Damit ein Spiel überhaupt funktionieren kann, muss das Design eine wichtige Frage beantworten: Warum? Genauer gesagt, warum sollte ich Zeit dafür aufbringen dieses Spiel zu spielen? Je nachdem wie man ans Spielen gekommen ist, kann die Antwort unterschiedlich ausfallen. Der kompetitive Charaktertyp findet die Antwort in der Weisheit Conans: „zu kämpfen mit dem Feind, ihn zu verfolgen und zu vernichten…“. Wer das Unglück hatte Lehrerkind zu sein, sieht in dem Spiel eine Möglichkeit zu lernen, sich zu bilden und sich neue Kompetenzen anzueignen. Wer sich über seine Arbeit definiert, versteht das Spiel als Zufluchtsort vor der bedrückenden Realität des Alltags. Die meisten Spieldesigns nutzen diese oder vergleichbare Ansätze um Spielende abzuholen. Viele davon überschneiden sich am Ausblick auf eine Herausforderung, die den Ehrgeiz der Spielenden packt und sie antreibt.

Coffee Roaster von Saashi (hier in der Lokalisation von dlp games) bietet zuerst ein Mal eine solche Herausforderung. Es geht ums Kaffeebohnen Rösten. Die Kaffeebohnen sind durch nummerierte Plättchen dargestellt. Die Rösterei ist ein blickdichter Stoffbeutel. Daraus zieht man jede Runde eine fest vorgeschriebene Zahl an Plättchen. Dieser „Röstvorgang“ führt dazu, dass man die meisten der gezogenen Plättchen durch höherwertige austauscht und wieder in die Rösterei wirft. Vereinzelt werden bestimmte gezogene Plättchen aus dem Spiel entfernt. Um am Ende gut abzuschneiden, will man Kaffeebohnen der richtigen Röstungsstärke aus dem Beutel ziehen.

Übersichtlichkeit tarnt wie viele schwierige Entscheidungen hier gefällt werden

Dabei verweigert aber Coffee Roaster uns genau die Entscheidungen, die man eventuell erwarten würde, um das Spiel zu gewinnen. Wir entscheiden nicht über die Anzahl der gezogenen Kaffeebohnen pro Röstvorgang. Wir entscheiden auch nicht darüber was mit den einzelnen Kaffeebohnen passiert. Die wichtigste Entscheidung, die uns zufällt, betrifft das Einläuten des Spielendes und damit der Wertungsphase. Es ist eine Entscheidung, die auch beim zwanzigsten Spiel noch hochspannend ist.

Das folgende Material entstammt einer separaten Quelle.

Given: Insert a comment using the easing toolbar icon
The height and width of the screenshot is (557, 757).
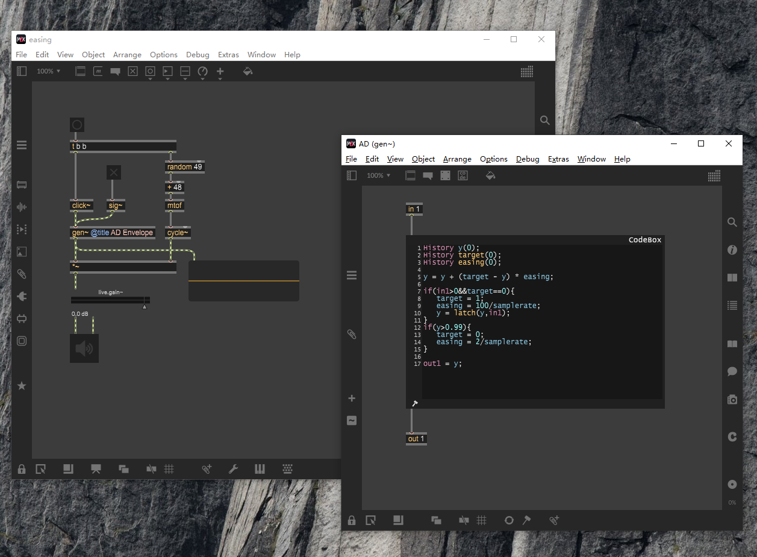Looking at the screenshot, I should tap(115, 71).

Aber hier von der plumpen Psychologie eines Push-Your-Luck-Mechanismus zu sprechen, verkennt das feinsinnige Handwerk, das in diesem Spiel steckt. Denn ein erfolgreiches Kaffeebohnenrösten ist nicht nur genüsslicher Nervenkitzel, sondern fühlt sich auch wie eine wirkliche Errungenschaft an.

Wie die meisten Solospiele ist Coffee Roaster weniger eine spielerische Aktivität als eine knifflige Aufgabe, die es zu lösen gilt. Man muss nicht nur den Widrigkeiten der zufällig gezogenen Plättchen trotzen, sondern auch die Weichen stellen mit denen der Röstvorgang hoffentlich ein gutes Ergebnis liefern wird. Denn ganz ohne Entscheidungsräume lässt uns Coffee Roaster nicht stehen. So gibt es je nach zu röstender Bohnensorte eine Zahl an farbigen Plättchen im Beutel, die man einsetzen kann, um bestimmte Sonderaktionen auszuführen. Aktionen, die auf den ersten Blick alles andere als wirkungsvoll wirken.

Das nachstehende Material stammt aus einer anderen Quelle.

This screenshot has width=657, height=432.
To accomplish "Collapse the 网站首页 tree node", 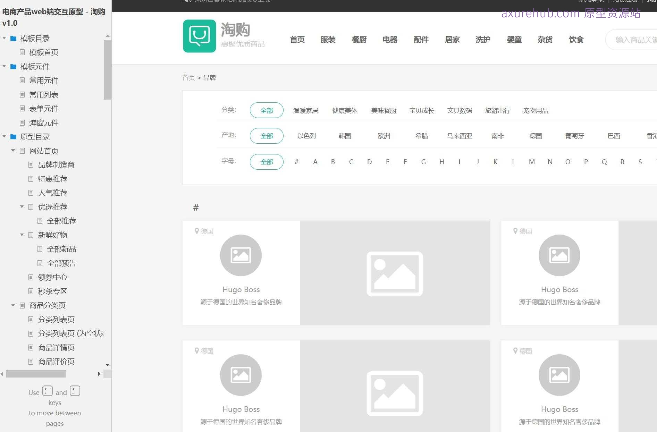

Aber während ein Röstvorgang oft sechs und mehr Plättchen verändert, fühlen sich die Sonderaktionen kleiner und subtiler an. Sie betreffen oft nur ein oder zwei der Bohnen direkt, wenn überhaupt. Das hat zur Folge, dass man jede Röstung wie einen kleinen Erdrutsch wahrnimmt, dem man nur ein paar Papierfähnchen und strenge Worte entgegenstellen kann. Aber dennoch reicht das oft aus, um einen Sieg in greifbare Nähe zu rücken.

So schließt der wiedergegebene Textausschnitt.